Virginia Regulatory Town Hall
Agency
Department of Health Professions
 
Board
Board of Counseling
 
chapter
Regulations Governing the Practice of Professional Counseling [18 VAC 115 ‑ 20]
Action Unprofessional conduct - conversion therapy
Stage NOIRA
Comment Period Ended on 8/7/2019
spacer
Previous Comment     Next Comment     Back to List of Comments
8/6/19  3:36 pm
Commenter: Richard Patton

Do not limit counseling
 

The Board’s definition of ‘conversion therapy’ is very one-sided, with the result that, by prohibiting such counseling, counselors would only be allowed to use words that promote transgenderism, and not words that would support the patient’s chromosomal sex.  This would deprive patients of needed guidance.  Licensed counselors should not be punished for assisting patients in overcoming unwanted sexual feelings.  Depriving patients of needed guidance is to tell the patient, no, you can’t change, and there’s no one who can help you do so – this amounts to telling the patient that there is no hope.

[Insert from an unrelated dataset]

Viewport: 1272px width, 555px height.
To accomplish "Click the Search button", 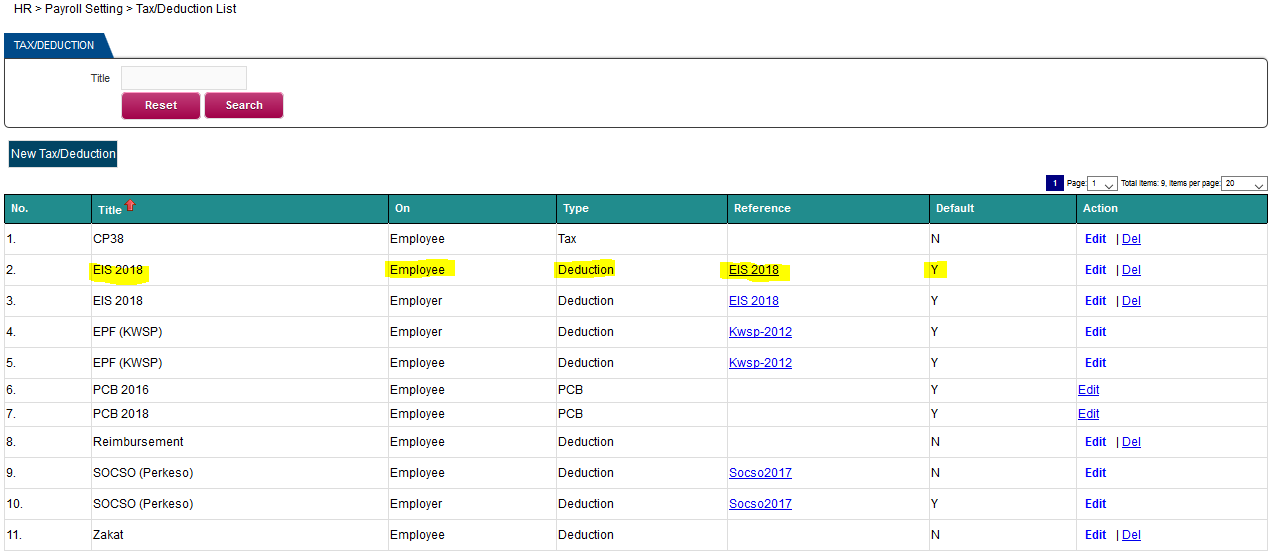I will pyautogui.click(x=244, y=105).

It is incorrect to say that the counseling the Board defines as ‘conversion therapy’ “does not work” or that it is not effective or safe.  People can and have changed.  Even the American Psychiatric Association and the American Psychological Association report that up to 98% of gender-confused boys and 88% of gender-confused girls eventually accept their chromosomal sex by adolescence or adulthood if allowed to do so.  The real harm to children lies in keeping them from the help they need in their time of conflict.

Ideological biases against biologically-affirming and faith-based counseling should not be a valid basis for denying it to patients who are seeking it, or for punishing licensed counselors who are called to compassionately help them find it.  To prohibit biological-affirming counseling is to deny patients their basic right to direct the objectives of the counseling they seek.